[Collected data entries]
#####
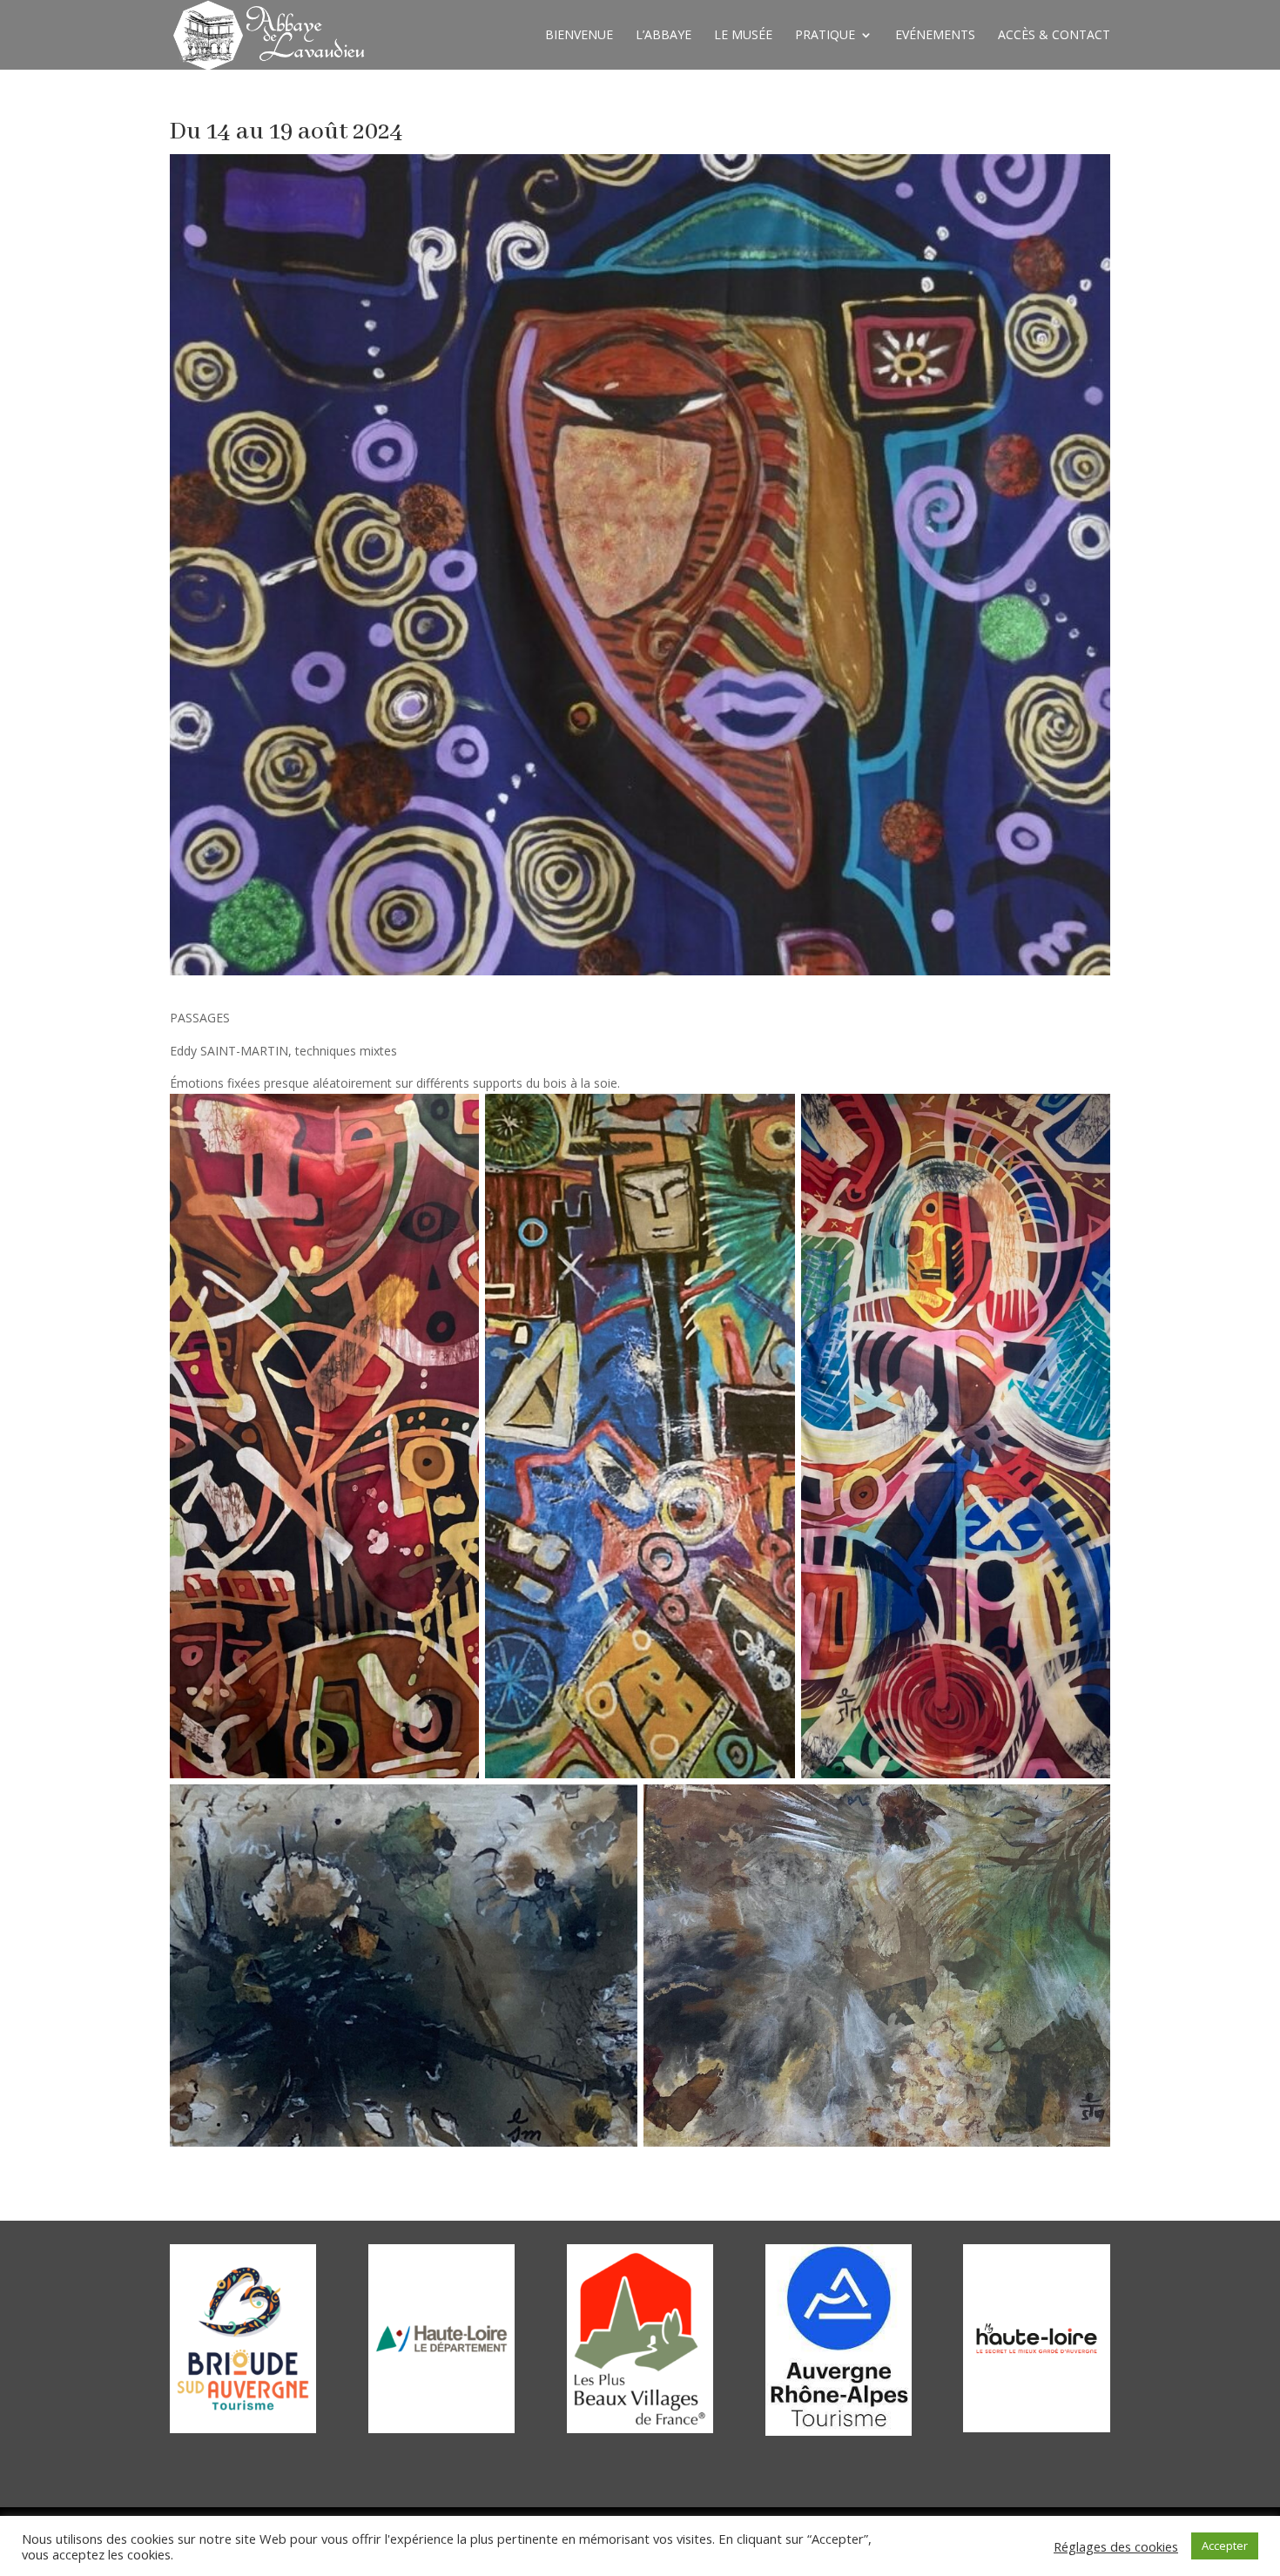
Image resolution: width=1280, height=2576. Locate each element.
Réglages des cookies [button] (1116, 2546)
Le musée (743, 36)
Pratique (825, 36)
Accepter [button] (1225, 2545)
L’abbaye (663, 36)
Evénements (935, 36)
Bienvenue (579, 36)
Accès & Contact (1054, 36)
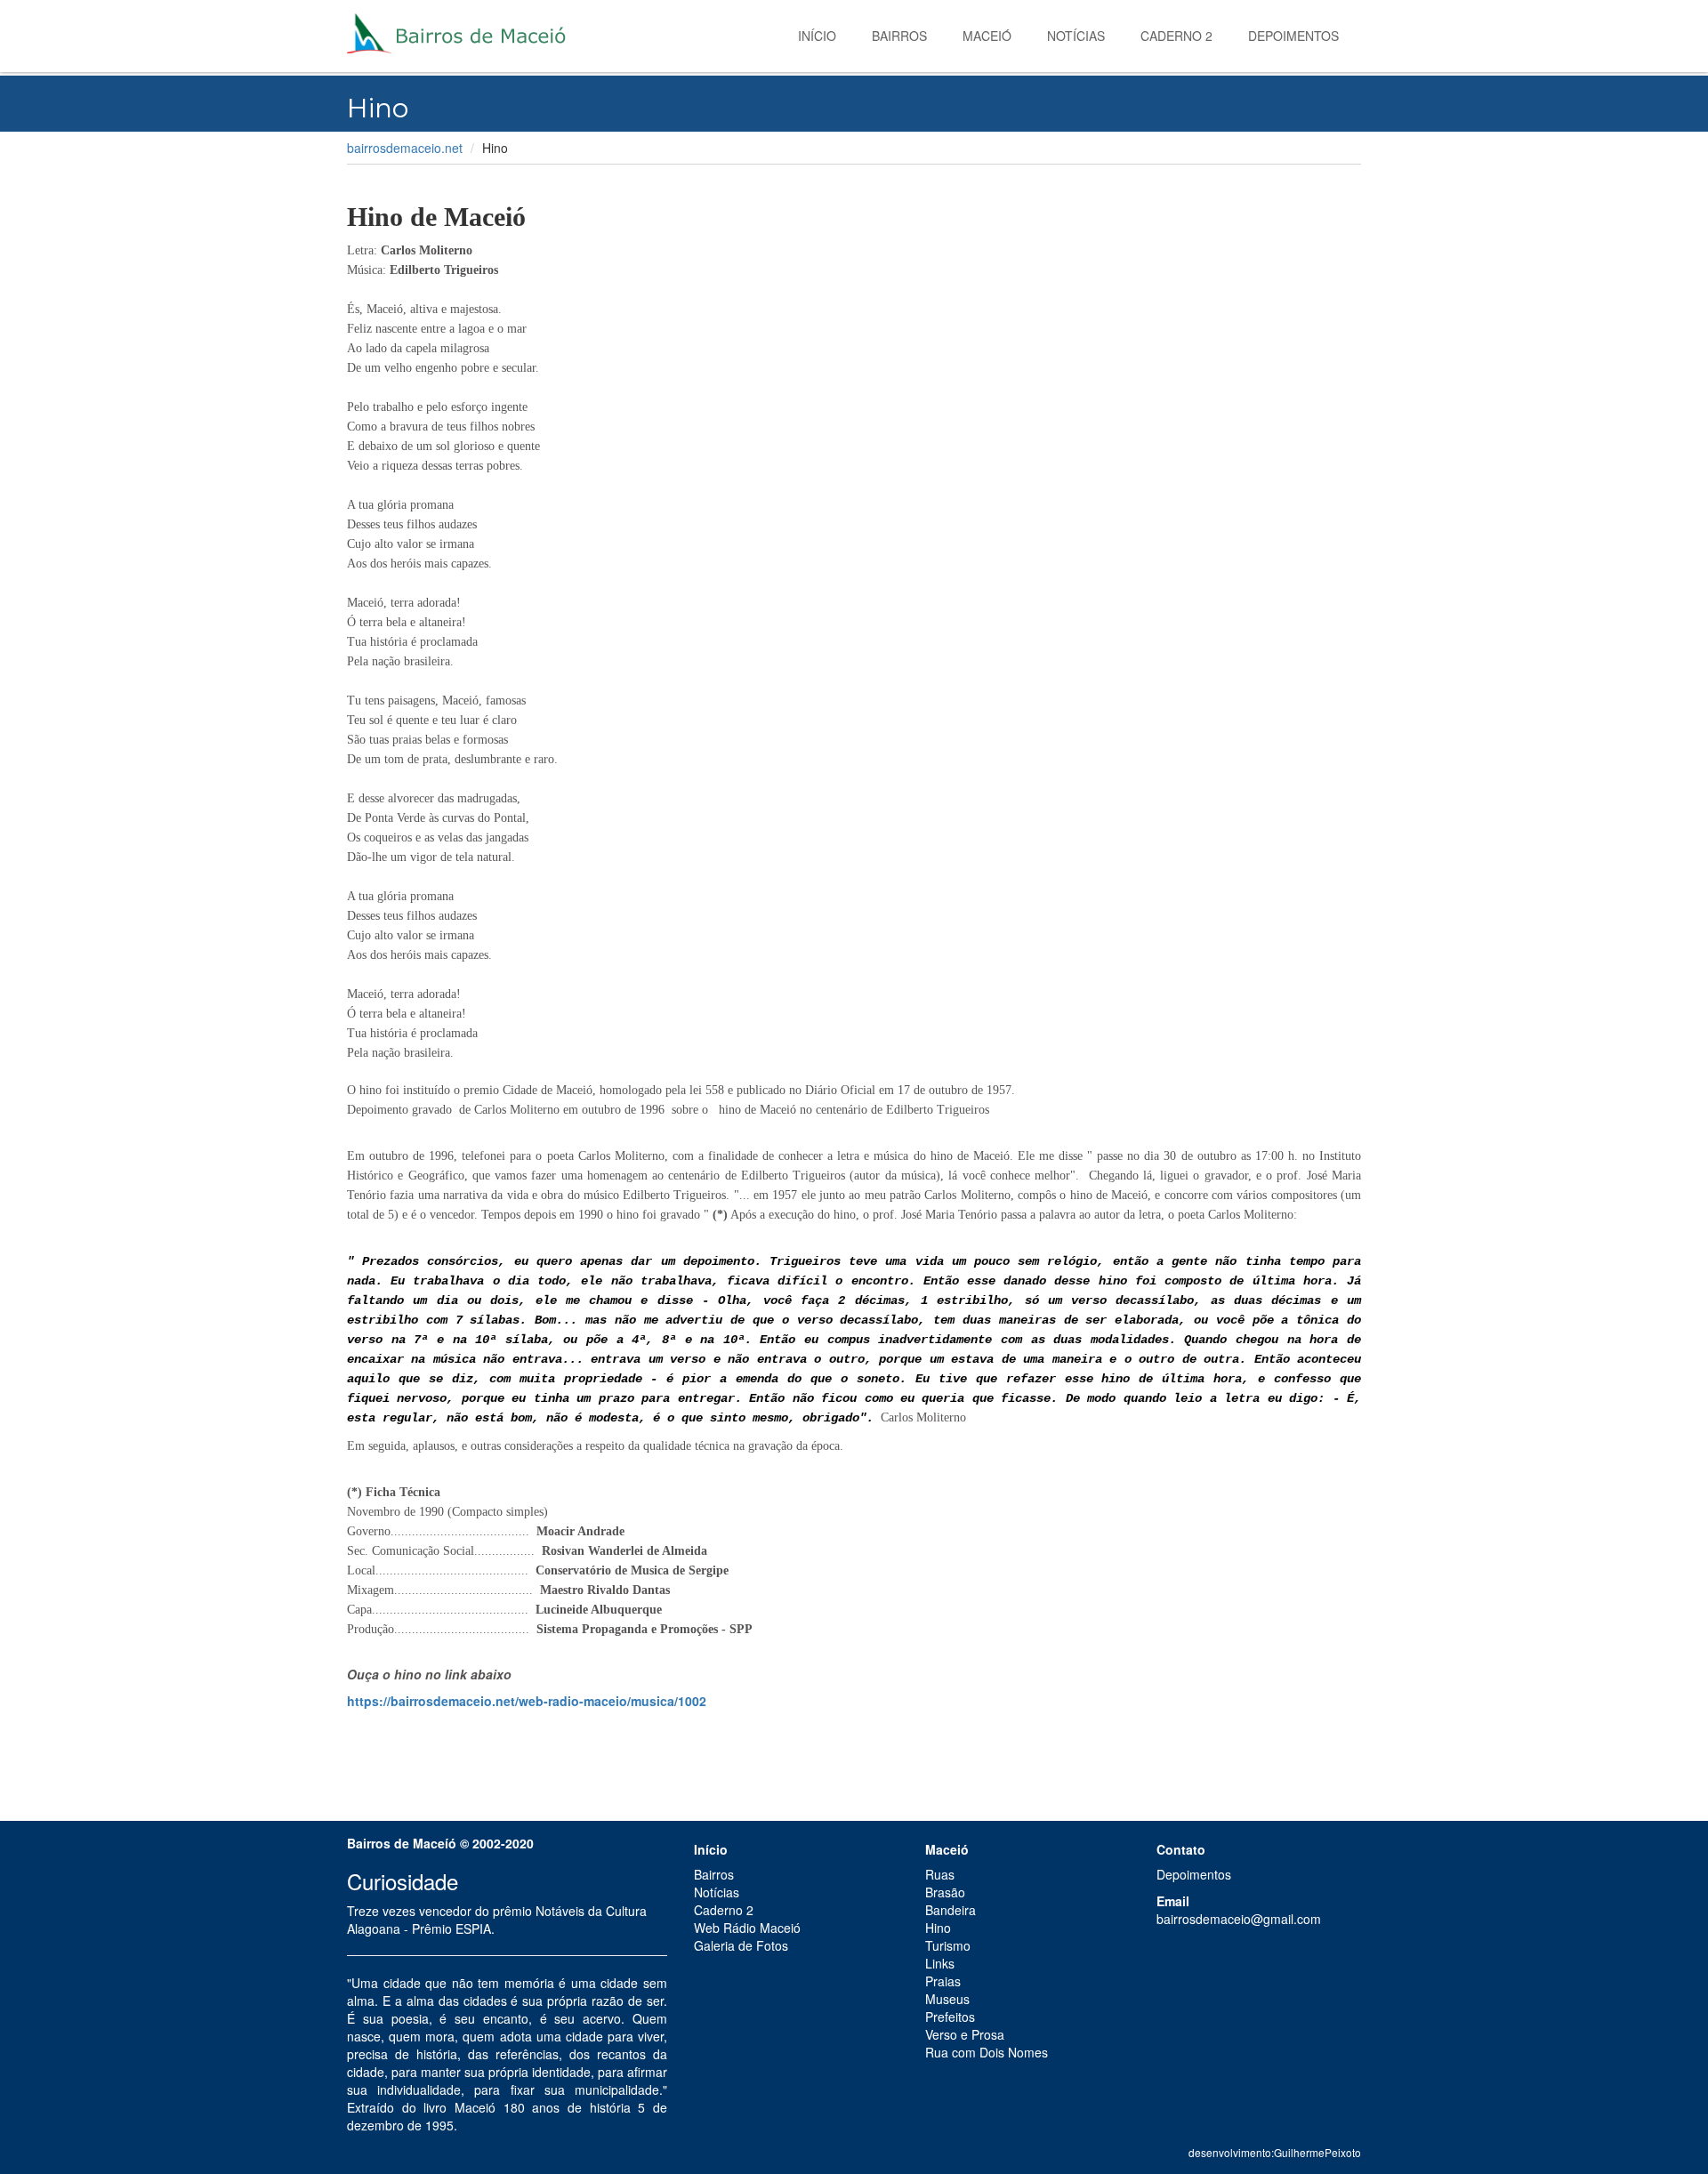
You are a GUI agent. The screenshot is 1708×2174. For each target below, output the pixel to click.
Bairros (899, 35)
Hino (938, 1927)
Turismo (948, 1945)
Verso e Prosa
#####
- [Assignment] Set down all records verbatim, omitting images.

- [Solution]
Image resolution: width=1280, height=2576. Locate each element.
Réglages des cookies [button] (1116, 2546)
Le musée (743, 36)
Pratique (825, 36)
Accepter [button] (1225, 2545)
L’abbaye (663, 36)
Evénements (935, 36)
Bienvenue (579, 36)
Accès & Contact (1054, 36)
You are a GUI agent. The screenshot is 1708×2174. For each target below, output the pixel to click.
Bairros (899, 35)
Hino (938, 1927)
Turismo (948, 1945)
Verso e Prosa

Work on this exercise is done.